Önce Ahmet Şık-Nedim Şener örneğinde gördük, şimdi de Büşra Ersanlı, Ragıp Zarakolu ve Ayşe Berktay örneğinde görüyoruz. AKP yörüngesindeki medya kuruluşları ve bizzat AKP’li bakanlar, bir zamanlar Ergenekoncu yapıların, medyanın yaptığı bütün sakillikleri, manipülasyonları sınır tanımadan, utanmadan, beceriyle icra ediyor. Zalime karşı, toplumun giderek genişleyen kesimlerinden muhalif seslerin duyulmasını bekleyebiliriz.
- Paranın bir de diğer yüzü var: Bu davaların ortaklaştığı nokta “terör”, dolayısıyla yoğun bir “güvenlik” söylemi de beraberinde geliyor...
- Bir süredir dünyada olduğu gibi Türkiye’de de insanların temel güven/güvensizlik duygularına hitap eden iktidar rejimleri ön planda. Terör yani dehşet salan, büyük güvensizlik yaratan durumlar varsa, insanların çoğu özgürlüklerinden feragat etme pahasına güvenlik politikalarının peşine takılıyor. Birçok durumda, sahiden bir güven(siz)lik meselesi olabilir ve uygun önlemlerin alınması tabii ki gerekir. Önümüzde iki temel sorun var ama: İlki, klasik sağ siyasetin güvenlik endişesini istismar ederek, arzuladığı otoriterliği gerçekleştirmek için bahane olarak kullanması. İkincisi, güven(siz)lik sorunu çoğu durumda zaten oldukça adaletsiz yapıların, süreçlerin doğrudan bir sonucudur. Kabaca formülleştirirsek: Adaletsizlik şiddet üretmiştir, şiddet güvensizlik yaratmıştır.

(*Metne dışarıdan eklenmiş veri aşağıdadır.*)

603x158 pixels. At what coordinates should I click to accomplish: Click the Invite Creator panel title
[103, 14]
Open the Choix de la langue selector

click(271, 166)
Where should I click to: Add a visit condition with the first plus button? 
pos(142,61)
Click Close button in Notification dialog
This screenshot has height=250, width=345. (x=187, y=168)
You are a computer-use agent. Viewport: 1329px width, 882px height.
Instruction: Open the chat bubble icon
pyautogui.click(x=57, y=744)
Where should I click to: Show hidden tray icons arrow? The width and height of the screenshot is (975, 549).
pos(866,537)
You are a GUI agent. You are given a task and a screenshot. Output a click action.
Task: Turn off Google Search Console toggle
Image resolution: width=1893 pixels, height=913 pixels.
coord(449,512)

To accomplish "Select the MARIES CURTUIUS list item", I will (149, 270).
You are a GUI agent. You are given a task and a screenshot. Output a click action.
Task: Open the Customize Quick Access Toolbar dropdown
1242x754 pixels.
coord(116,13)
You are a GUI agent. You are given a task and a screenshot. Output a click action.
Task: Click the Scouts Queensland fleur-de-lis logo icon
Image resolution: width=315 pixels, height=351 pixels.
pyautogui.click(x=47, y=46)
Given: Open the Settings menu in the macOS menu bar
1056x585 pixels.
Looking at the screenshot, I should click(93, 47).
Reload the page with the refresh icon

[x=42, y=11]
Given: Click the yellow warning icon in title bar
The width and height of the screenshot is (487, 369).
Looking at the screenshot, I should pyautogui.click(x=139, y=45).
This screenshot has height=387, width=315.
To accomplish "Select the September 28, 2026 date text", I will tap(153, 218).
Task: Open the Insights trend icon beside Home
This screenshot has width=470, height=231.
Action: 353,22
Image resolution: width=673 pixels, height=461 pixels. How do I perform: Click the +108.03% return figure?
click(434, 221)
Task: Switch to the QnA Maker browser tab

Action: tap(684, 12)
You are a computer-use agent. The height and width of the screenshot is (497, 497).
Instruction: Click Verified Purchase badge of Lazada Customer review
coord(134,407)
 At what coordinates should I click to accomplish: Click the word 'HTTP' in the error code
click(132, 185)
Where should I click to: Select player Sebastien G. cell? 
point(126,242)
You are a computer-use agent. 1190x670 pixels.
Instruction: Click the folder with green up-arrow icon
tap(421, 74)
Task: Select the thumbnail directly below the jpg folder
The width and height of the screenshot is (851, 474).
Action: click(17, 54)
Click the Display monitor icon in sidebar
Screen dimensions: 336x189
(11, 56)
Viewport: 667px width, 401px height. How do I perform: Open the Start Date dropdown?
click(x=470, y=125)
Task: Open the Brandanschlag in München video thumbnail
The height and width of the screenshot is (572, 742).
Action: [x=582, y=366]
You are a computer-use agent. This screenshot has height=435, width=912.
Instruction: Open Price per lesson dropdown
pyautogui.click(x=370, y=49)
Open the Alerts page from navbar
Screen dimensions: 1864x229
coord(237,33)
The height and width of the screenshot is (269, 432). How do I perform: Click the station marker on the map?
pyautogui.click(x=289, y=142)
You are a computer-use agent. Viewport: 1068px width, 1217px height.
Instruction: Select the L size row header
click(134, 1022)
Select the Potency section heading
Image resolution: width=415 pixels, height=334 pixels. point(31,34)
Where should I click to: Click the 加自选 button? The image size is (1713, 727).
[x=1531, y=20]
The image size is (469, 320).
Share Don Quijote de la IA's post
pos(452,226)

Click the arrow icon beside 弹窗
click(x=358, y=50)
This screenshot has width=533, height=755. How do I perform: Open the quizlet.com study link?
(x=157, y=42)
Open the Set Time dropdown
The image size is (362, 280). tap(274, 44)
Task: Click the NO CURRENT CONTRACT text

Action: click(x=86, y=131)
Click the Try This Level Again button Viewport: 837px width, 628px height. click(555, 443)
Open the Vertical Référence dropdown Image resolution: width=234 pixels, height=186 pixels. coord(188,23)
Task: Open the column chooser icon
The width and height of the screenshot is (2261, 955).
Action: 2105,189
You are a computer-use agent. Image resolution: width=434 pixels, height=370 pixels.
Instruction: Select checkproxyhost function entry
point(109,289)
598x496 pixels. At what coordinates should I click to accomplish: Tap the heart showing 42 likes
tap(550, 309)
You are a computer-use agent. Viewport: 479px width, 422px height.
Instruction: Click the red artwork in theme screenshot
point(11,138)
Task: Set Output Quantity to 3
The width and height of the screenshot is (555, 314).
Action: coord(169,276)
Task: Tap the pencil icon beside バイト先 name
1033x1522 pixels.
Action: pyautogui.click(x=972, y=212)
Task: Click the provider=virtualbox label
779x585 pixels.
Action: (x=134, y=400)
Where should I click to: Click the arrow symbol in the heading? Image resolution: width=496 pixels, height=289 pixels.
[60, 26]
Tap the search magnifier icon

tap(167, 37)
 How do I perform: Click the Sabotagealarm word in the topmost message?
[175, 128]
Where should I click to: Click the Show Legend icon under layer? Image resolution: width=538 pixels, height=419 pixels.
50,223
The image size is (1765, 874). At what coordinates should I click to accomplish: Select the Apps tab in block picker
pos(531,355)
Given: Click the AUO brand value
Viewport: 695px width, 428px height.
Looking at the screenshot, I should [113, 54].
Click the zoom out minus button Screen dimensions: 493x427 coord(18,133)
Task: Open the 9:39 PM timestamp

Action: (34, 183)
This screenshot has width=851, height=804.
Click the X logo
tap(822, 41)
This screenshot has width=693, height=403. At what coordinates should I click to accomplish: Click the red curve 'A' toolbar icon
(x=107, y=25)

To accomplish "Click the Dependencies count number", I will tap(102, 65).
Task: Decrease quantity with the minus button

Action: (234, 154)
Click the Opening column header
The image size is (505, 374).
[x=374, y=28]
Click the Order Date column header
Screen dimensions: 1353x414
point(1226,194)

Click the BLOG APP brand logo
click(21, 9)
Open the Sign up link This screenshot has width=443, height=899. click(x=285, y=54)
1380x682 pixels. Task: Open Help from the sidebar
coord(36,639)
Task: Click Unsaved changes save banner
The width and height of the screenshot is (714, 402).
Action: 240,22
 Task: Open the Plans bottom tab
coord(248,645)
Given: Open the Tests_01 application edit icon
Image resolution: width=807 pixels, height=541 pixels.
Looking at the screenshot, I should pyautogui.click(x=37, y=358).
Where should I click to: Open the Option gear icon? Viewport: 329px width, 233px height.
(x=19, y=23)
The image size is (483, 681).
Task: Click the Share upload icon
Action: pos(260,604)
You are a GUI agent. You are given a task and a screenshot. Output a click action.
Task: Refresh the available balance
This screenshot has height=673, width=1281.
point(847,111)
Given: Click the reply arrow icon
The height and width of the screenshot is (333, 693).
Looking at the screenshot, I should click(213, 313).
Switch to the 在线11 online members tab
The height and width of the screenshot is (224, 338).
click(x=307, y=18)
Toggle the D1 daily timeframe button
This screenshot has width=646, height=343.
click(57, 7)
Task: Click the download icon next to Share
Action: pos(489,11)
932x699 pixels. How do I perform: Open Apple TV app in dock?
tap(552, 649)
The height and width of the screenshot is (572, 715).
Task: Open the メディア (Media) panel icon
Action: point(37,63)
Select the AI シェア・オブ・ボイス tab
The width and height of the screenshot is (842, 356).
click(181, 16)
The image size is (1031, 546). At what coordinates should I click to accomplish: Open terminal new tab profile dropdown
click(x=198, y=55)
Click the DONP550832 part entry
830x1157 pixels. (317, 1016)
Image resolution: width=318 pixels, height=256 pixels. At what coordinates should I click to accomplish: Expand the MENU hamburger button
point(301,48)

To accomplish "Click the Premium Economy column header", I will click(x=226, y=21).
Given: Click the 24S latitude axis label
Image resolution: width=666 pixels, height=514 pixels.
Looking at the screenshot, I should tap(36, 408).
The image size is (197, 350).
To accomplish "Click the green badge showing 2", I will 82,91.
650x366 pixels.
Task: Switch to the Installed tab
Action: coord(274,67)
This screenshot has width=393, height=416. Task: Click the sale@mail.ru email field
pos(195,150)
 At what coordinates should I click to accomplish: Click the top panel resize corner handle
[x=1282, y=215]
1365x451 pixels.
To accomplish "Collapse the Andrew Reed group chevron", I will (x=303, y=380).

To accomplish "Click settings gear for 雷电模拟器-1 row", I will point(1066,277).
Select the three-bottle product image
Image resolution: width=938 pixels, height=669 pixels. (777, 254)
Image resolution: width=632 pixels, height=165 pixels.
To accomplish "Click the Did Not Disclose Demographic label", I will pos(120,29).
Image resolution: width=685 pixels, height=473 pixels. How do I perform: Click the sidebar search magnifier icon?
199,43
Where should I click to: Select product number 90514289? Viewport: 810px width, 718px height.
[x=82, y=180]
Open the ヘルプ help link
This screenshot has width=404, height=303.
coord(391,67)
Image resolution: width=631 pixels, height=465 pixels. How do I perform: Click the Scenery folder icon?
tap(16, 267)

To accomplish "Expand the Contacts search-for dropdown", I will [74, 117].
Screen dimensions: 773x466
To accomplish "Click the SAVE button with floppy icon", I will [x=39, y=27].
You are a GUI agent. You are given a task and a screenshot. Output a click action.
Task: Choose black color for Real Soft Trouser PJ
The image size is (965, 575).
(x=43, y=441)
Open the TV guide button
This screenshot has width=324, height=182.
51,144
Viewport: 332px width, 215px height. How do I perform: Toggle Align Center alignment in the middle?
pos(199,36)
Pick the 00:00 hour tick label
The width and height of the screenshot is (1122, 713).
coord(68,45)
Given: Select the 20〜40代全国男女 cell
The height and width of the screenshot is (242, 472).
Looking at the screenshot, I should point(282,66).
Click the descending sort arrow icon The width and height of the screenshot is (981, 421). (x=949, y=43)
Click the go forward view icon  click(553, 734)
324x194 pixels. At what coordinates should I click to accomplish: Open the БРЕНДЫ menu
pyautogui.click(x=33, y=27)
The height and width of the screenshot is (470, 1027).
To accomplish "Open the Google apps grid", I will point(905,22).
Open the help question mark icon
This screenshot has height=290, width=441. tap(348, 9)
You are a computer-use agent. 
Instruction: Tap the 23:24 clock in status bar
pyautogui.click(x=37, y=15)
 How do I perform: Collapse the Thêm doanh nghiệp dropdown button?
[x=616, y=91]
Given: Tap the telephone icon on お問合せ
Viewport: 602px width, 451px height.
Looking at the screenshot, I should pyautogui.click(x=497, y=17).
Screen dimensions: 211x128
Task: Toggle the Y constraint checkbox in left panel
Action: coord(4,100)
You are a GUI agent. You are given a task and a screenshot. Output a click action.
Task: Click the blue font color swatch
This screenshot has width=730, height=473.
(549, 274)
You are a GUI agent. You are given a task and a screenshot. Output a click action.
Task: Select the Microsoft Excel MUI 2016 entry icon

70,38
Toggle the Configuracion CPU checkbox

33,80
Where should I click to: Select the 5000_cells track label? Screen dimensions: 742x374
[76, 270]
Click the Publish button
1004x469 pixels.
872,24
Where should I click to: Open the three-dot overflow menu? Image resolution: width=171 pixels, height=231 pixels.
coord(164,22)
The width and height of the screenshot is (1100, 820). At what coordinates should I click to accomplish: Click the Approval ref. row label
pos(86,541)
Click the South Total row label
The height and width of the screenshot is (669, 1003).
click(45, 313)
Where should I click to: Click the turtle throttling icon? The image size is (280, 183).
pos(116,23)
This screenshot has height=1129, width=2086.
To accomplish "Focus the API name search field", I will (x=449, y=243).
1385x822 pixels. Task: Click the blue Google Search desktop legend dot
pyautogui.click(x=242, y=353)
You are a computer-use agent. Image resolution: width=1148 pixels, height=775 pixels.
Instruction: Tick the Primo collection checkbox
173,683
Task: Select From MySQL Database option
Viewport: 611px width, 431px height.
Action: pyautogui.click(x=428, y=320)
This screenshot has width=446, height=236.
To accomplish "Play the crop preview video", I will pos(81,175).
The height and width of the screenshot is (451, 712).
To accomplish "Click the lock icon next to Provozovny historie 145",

Güvensizliği gidermek için özgürlükleri askıya alıp daha da adaletsiz kimi uygulamalar peşine düştüğünüzde aslında kendinizi ve toplumu kısır döngüye mahkûm ediyorsunuz demektir. Çünkü yeni adaletsizlikler, yeni güvensizlikler yaratacaktır. Türkiye’nin Kürt meselesinde öteden beri, şimdi de AKP eliyle, yaşadığı kısır döngü tam da budur.